(Record extracts)

'''

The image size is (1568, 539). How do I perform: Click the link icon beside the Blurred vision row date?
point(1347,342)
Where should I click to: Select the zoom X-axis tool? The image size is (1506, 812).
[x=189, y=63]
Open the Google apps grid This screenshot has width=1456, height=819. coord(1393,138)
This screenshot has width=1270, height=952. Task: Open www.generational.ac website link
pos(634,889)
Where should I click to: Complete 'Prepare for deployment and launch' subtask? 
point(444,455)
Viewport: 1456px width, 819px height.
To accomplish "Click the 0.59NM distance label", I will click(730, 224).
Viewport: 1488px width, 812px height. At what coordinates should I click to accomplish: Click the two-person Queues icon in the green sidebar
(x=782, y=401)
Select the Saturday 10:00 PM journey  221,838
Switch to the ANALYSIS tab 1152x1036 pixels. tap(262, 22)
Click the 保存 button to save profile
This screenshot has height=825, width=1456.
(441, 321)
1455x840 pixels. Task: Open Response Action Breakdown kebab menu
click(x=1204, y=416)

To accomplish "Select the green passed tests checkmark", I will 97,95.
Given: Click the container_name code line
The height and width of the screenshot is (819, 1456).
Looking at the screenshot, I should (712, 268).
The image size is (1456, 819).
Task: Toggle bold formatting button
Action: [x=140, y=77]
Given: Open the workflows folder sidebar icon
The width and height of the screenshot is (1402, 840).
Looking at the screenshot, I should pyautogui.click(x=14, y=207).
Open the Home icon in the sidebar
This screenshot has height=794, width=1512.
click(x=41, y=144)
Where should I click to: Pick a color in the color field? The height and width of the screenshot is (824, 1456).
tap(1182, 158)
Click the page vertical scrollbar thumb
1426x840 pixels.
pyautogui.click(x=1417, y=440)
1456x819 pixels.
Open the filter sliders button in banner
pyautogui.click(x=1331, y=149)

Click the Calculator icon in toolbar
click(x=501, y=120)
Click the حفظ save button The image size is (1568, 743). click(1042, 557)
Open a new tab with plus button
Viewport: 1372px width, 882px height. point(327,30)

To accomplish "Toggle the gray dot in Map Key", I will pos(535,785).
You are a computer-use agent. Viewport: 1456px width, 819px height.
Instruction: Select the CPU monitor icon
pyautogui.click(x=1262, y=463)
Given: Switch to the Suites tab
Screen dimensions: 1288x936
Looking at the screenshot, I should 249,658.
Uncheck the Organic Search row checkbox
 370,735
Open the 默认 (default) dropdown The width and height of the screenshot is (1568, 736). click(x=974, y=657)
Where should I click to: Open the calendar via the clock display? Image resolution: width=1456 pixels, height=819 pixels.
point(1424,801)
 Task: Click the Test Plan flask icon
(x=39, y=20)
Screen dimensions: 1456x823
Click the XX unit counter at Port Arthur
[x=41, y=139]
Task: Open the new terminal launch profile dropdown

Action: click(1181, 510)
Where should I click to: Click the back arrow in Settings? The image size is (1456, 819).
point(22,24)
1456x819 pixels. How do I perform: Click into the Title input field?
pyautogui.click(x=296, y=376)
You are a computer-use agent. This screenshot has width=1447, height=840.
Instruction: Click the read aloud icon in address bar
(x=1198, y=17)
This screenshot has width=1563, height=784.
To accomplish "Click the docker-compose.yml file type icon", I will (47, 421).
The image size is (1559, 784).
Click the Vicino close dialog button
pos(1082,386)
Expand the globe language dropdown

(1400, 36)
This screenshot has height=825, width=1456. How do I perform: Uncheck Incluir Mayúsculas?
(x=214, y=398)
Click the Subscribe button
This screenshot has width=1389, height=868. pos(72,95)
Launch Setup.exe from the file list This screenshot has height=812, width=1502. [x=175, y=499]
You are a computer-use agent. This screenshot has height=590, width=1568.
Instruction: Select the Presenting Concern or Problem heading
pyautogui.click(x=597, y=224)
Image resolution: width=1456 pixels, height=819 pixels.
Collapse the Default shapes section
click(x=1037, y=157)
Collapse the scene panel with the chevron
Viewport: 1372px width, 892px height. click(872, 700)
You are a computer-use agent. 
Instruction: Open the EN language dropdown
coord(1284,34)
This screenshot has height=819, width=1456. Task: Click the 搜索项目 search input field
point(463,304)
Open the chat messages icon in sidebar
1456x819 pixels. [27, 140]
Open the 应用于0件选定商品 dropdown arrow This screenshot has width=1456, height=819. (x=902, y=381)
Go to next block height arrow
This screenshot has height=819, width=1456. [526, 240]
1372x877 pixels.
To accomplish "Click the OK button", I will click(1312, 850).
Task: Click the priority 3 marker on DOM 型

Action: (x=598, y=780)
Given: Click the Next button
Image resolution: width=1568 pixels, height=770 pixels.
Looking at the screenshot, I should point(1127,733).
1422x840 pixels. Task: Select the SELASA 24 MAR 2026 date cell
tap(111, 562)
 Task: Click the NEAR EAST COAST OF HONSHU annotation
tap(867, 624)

'''

(Directions)
Transcribe the data in full, matching every line exactly.

(Answer below)
The image size is (1568, 539). How do I perform: Click the link icon beside the Blurred vision row date?
point(1347,342)
Where should I click to: Select the zoom X-axis tool? The image size is (1506, 812).
[x=189, y=63]
Open the Google apps grid This screenshot has width=1456, height=819. coord(1393,138)
This screenshot has width=1270, height=952. Task: Open www.generational.ac website link
pos(634,889)
Where should I click to: Complete 'Prepare for deployment and launch' subtask? 
point(444,455)
Viewport: 1456px width, 819px height.
To accomplish "Click the 0.59NM distance label", I will click(730, 224).
Viewport: 1488px width, 812px height. At what coordinates should I click to accomplish: Click the two-person Queues icon in the green sidebar
(x=782, y=401)
Select the Saturday 10:00 PM journey  221,838
Switch to the ANALYSIS tab 1152x1036 pixels. tap(262, 22)
Click the 保存 button to save profile
This screenshot has height=825, width=1456.
(441, 321)
1455x840 pixels. Task: Open Response Action Breakdown kebab menu
click(x=1204, y=416)

To accomplish "Select the green passed tests checkmark", I will 97,95.
Given: Click the container_name code line
The height and width of the screenshot is (819, 1456).
Looking at the screenshot, I should (712, 268).
The image size is (1456, 819).
Task: Toggle bold formatting button
Action: [x=140, y=77]
Given: Open the workflows folder sidebar icon
The width and height of the screenshot is (1402, 840).
Looking at the screenshot, I should pyautogui.click(x=14, y=207).
Open the Home icon in the sidebar
This screenshot has height=794, width=1512.
click(x=41, y=144)
Where should I click to: Pick a color in the color field? The height and width of the screenshot is (824, 1456).
tap(1182, 158)
Click the page vertical scrollbar thumb
1426x840 pixels.
pyautogui.click(x=1417, y=440)
1456x819 pixels.
Open the filter sliders button in banner
pyautogui.click(x=1331, y=149)

Click the Calculator icon in toolbar
click(x=501, y=120)
Click the حفظ save button The image size is (1568, 743). click(1042, 557)
Open a new tab with plus button
Viewport: 1372px width, 882px height. point(327,30)

To accomplish "Toggle the gray dot in Map Key", I will pos(535,785).
You are a computer-use agent. Viewport: 1456px width, 819px height.
Instruction: Select the CPU monitor icon
pyautogui.click(x=1262, y=463)
Given: Switch to the Suites tab
Screen dimensions: 1288x936
Looking at the screenshot, I should 249,658.
Uncheck the Organic Search row checkbox
 370,735
Open the 默认 (default) dropdown The width and height of the screenshot is (1568, 736). click(x=974, y=657)
Where should I click to: Open the calendar via the clock display? Image resolution: width=1456 pixels, height=819 pixels.
point(1424,801)
 Task: Click the Test Plan flask icon
(x=39, y=20)
Screen dimensions: 1456x823
Click the XX unit counter at Port Arthur
[x=41, y=139]
Task: Open the new terminal launch profile dropdown

Action: click(1181, 510)
Where should I click to: Click the back arrow in Settings? The image size is (1456, 819).
point(22,24)
1456x819 pixels. How do I perform: Click into the Title input field?
pyautogui.click(x=296, y=376)
You are a computer-use agent. This screenshot has width=1447, height=840.
Instruction: Click the read aloud icon in address bar
(x=1198, y=17)
This screenshot has width=1563, height=784.
To accomplish "Click the docker-compose.yml file type icon", I will (47, 421).
The image size is (1559, 784).
Click the Vicino close dialog button
pos(1082,386)
Expand the globe language dropdown

(1400, 36)
This screenshot has height=825, width=1456. How do I perform: Uncheck Incluir Mayúsculas?
(x=214, y=398)
Click the Subscribe button
This screenshot has width=1389, height=868. pos(72,95)
Launch Setup.exe from the file list This screenshot has height=812, width=1502. [x=175, y=499]
You are a computer-use agent. This screenshot has height=590, width=1568.
Instruction: Select the Presenting Concern or Problem heading
pyautogui.click(x=597, y=224)
Image resolution: width=1456 pixels, height=819 pixels.
Collapse the Default shapes section
click(x=1037, y=157)
Collapse the scene panel with the chevron
Viewport: 1372px width, 892px height. click(872, 700)
You are a computer-use agent. 
Instruction: Open the EN language dropdown
coord(1284,34)
This screenshot has height=819, width=1456. Task: Click the 搜索项目 search input field
point(463,304)
Open the chat messages icon in sidebar
1456x819 pixels. [27, 140]
Open the 应用于0件选定商品 dropdown arrow This screenshot has width=1456, height=819. (x=902, y=381)
Go to next block height arrow
This screenshot has height=819, width=1456. [526, 240]
1372x877 pixels.
To accomplish "Click the OK button", I will click(1312, 850).
Task: Click the priority 3 marker on DOM 型

Action: (x=598, y=780)
Given: Click the Next button
Image resolution: width=1568 pixels, height=770 pixels.
Looking at the screenshot, I should point(1127,733).
1422x840 pixels. Task: Select the SELASA 24 MAR 2026 date cell
tap(111, 562)
 Task: Click the NEAR EAST COAST OF HONSHU annotation
tap(867, 624)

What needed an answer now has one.